Mendonça Filho liderará debate sobre redução da maioridade penal na Câmara
O deputado federal Mendonça Filho (PL-PE) foi escolhido para ser o relator da Proposta de Emenda à Constituição (PEC) que trata da redução da maioridade penal. A decisão foi anunciada pelo presidente da Câmara dos Deputados, Arthur Lira, nesta quarta-feira (8). Ele presidirá a comissão especial que analisará o mérito da proposta, a qual deve ser instalada na segunda semana de agosto, após o recesso parlamentar.
A indicação de Mendonça Filho para relatar a PEC da redução da maioridade penal coloca um defensor da medida no centro do debate. Sua atuação será crucial para a elaboração do parecer que guiará a votação no colegiado antes de seguir para o plenário da Casa. A expectativa é de um debate intenso e com a participação de diversos setores da sociedade.
O presidente da Câmara, Arthur Lira, destacou que a redução da maioridade penal é um tema de grande interesse popular e assegurou que o debate será conduzido com **equilíbrio, responsabilidade e ouvindo a todos**, conforme informação divulgada pela Câmara dos Deputados.

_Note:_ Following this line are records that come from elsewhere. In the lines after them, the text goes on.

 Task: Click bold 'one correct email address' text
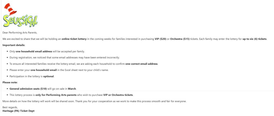(x=142, y=64)
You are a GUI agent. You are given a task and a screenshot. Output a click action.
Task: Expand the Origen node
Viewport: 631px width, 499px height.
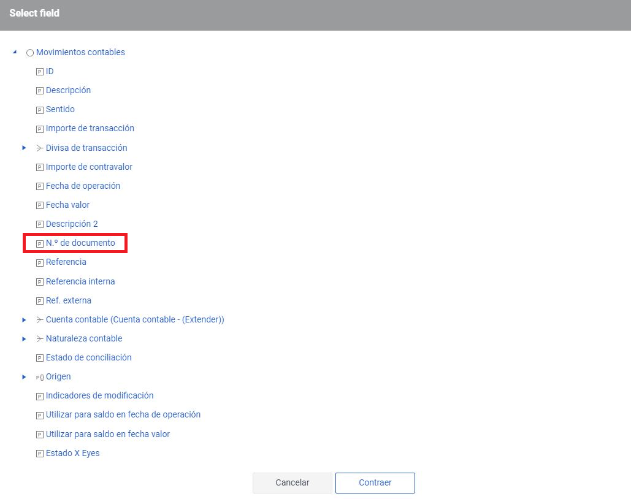click(24, 377)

O papel do relator na PEC da maioridade penal
Como relator, Mendonça Filho terá a responsabilidade de **elaborar um parecer detalhado** sobre a PEC. Este documento poderá recomendar a aprovação, a rejeição ou a alteração da proposta. O parecer servirá como base fundamental para a discussão e votação dentro da comissão especial, sendo o primeiro passo formal para a análise do mérito da matéria.

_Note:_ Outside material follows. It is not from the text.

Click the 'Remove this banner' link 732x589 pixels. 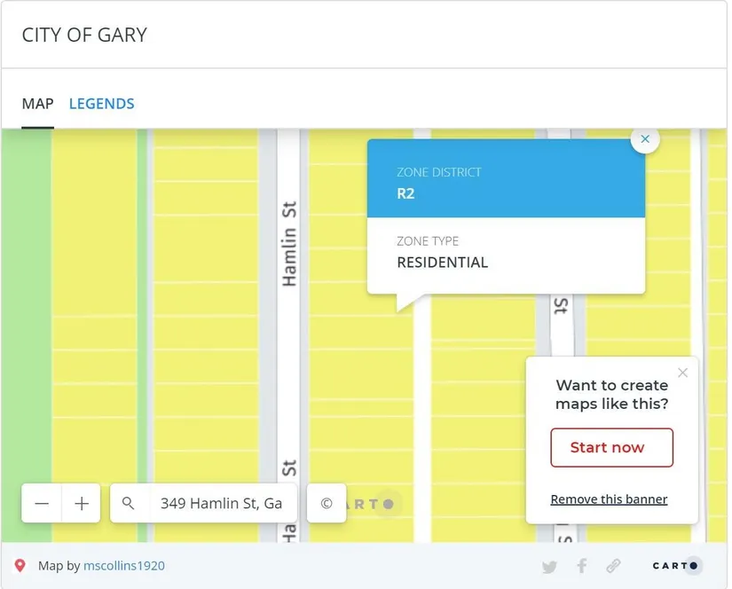tap(609, 499)
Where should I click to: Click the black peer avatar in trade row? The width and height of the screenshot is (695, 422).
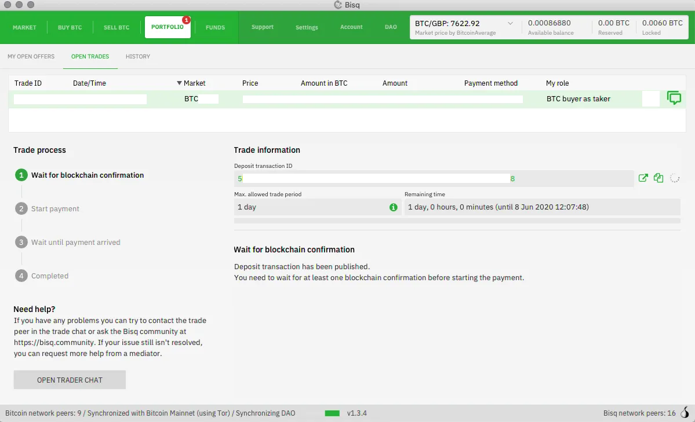point(652,100)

A escolha do parlamentar para esta função estratégica ocorre um mês após ele ter se manifestado publicamente a favor do avanço da proposta. Em junho, após a aprovação da admissibilidade da PEC na Comissão de Constituição e Justiça (CCJ), Mendonça Filho classificou a decisão como a “primeira vitória” e defendeu que a discussão **avançasse para a comissão especial**.
Argumentos a favor da redução da maioridade penal
Em suas declarações anteriores, Mendonça Filho expressou sua posição clara sobre a necessidade de endurecer o tratamento penal para jovens infratores. Ele argumenta que “não podemos aceitar que jovens de 16 e 17 anos, que cometam crimes como estupro, homicídio e estão no crime organizado, cumpram até 03 anos em medida socioeducativa”, conforme declarou o deputado.

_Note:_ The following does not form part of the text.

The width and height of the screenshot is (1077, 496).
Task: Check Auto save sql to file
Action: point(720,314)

A visão do relator é que as medidas socioeducativas atuais são insuficientes para coibir crimes graves cometidos por adolescentes. A PEC busca equiparar, em certos casos, a responsabilização penal de jovens entre 16 e 18 anos à de adultos, o que pode envolver o cumprimento de pena em regime comum.
Próximos passos da PEC da maioridade penal
A **instalação da comissão especial** está prevista para a segunda semana de agosto. A partir daí, os deputados iniciarão as discussões sobre o mérito da PEC, com a possibilidade de apresentação de emendas e a votação do parecer do relator. Este é um momento crucial para moldar a proposta.
Caso a PEC seja aprovada pela comissão especial, o texto precisará ser votado em **dois turnos no plenário da Câmara dos Deputados**. Por se tratar de uma Proposta de Emenda à Constituição, o texto exige um quórum qualificado de, no mínimo, 308 votos favoráveis em cada turno. Após a aprovação na Câmara, a matéria ainda será encaminhada para análise e votação no Senado Federal.